## START Document

Between email, data stored on cellular and smartphones and social media, it’s rare to find someone who doesn’t have some kind of digital footprint. This means that any case can have a digital evidence component. This material has unique properties and there are special rules for handling it. Your agency’s digital evidence policy should include the following:

FOIA

The Freedom of Information Act (FOIA), signed into federal law in 1966, is the best known and perhaps the widest-ranging statute on public access to government documents. However, every state has its own version of FOIA, and they vary considerably. Some states provide nearly full disclosure of public records and communications, and others maintain numerous restrictions. If you aren’t both current and compliant with your state’s laws, you can open yourself to civil and even criminal liability.

In the digital age, one of the most common FOIA demands is for the output from body-worn cameras. Most requests will be to serve a legitimate interest, but if the law permits citizens to demand video for any reason (or no reason at all), the burden of production can be onerous. A citizen in western Washington State demanded all the video from one small police department there, and more than 300,000 hours more from the Seattle Police Department.

Besides the personnel and material cost of producing this volume of video, there is also the issue of redaction. Many police videos show faces, license plates, addresses and other information that could be used to identify disinterested private citizens and violate their privacy rights. Each video may require redaction editing to remove these details, a process that is time-consuming with even the most advanced software.

One workaround that may comply with state FOIA laws is to create one or more viewing kiosks at police facilities where citizens can call up and view video, but are required to complete another step to request a copy. You may also be able to charge a reasonable production fee that will both reduce costs and discourage mass demands for video that would overwhelm your operation.

Extracting evidence

All digital evidence is stored in or on some kind of medium or device, such as a desktop or laptop computer, a phone or flash drive. The people with the best reasons for not allowing you to get to that data will employ some kind of lock or encryption on the device so that only they can get to it.

An eager investigator who doesn’t have the requisite technical chops might try to extract the information themselves. This can have disastrous consequences. The first doctrine is that you never work with the digital original. It’s much better to clone the device to make a mirror copy, and put the original into safekeeping. Even viewing the original data may change it in a way that compromises any digital evidence.

Worse, some devices wipe or encrypt the data after a specified number of incorrect guesses at the passcode. iPhones running the current operating system will delete all the data on the phone after 10 incorrect passcode attempts. Pressing the power button on an iPhone five times will make an emergency call to a number the user pre-designates, and also disables the biometric (fingerprint or face ID) lock, so that a passcode is required. If the phone is locked in this way, it’s highly unlikely you’re going to get into it without the user’s assistance.

## END Document

## To do:
A. In the digital evidence text, swap "body-worn cameras" for "dashboard cameras" and write out the passage starting at "In the digital" and ending at "Seattle Police Department.".
B. Which devices or media does the digital evidence text give as examples of where digital evidence is stored?
C. According to the digital evidence text, how many incorrect passcode attempts does it take for an iPhone on the current operating system to delete all its data?
The records that come next have nothing to do with any of this.

## START Extracted data

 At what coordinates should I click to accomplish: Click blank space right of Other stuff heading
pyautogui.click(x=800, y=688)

## END Extracted data
## START Extracted data

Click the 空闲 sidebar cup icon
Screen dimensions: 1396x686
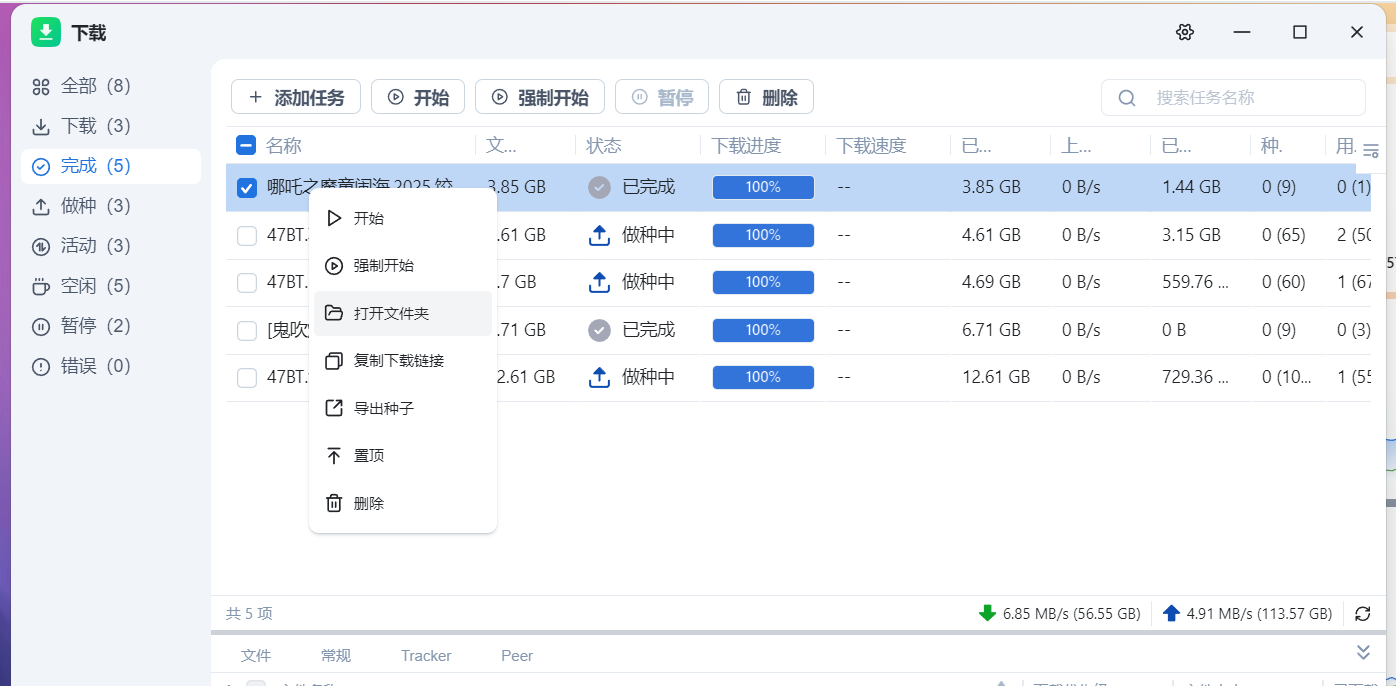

## END Extracted data

## Answers by task:
A.
In the digital age, one of the most common FOIA demands is for the output from dashboard cameras. Most requests will be to serve a legitimate interest, but if the law permits citizens to demand video for any reason (or no reason at all), the burden of production can be onerous. A citizen in western Washington State demanded all the video from one small police department there, and more than 300,000 hours more from the Seattle Police Department.

B. desktop computer, laptop computer, phone, flash drive

C. 10 incorrect attempts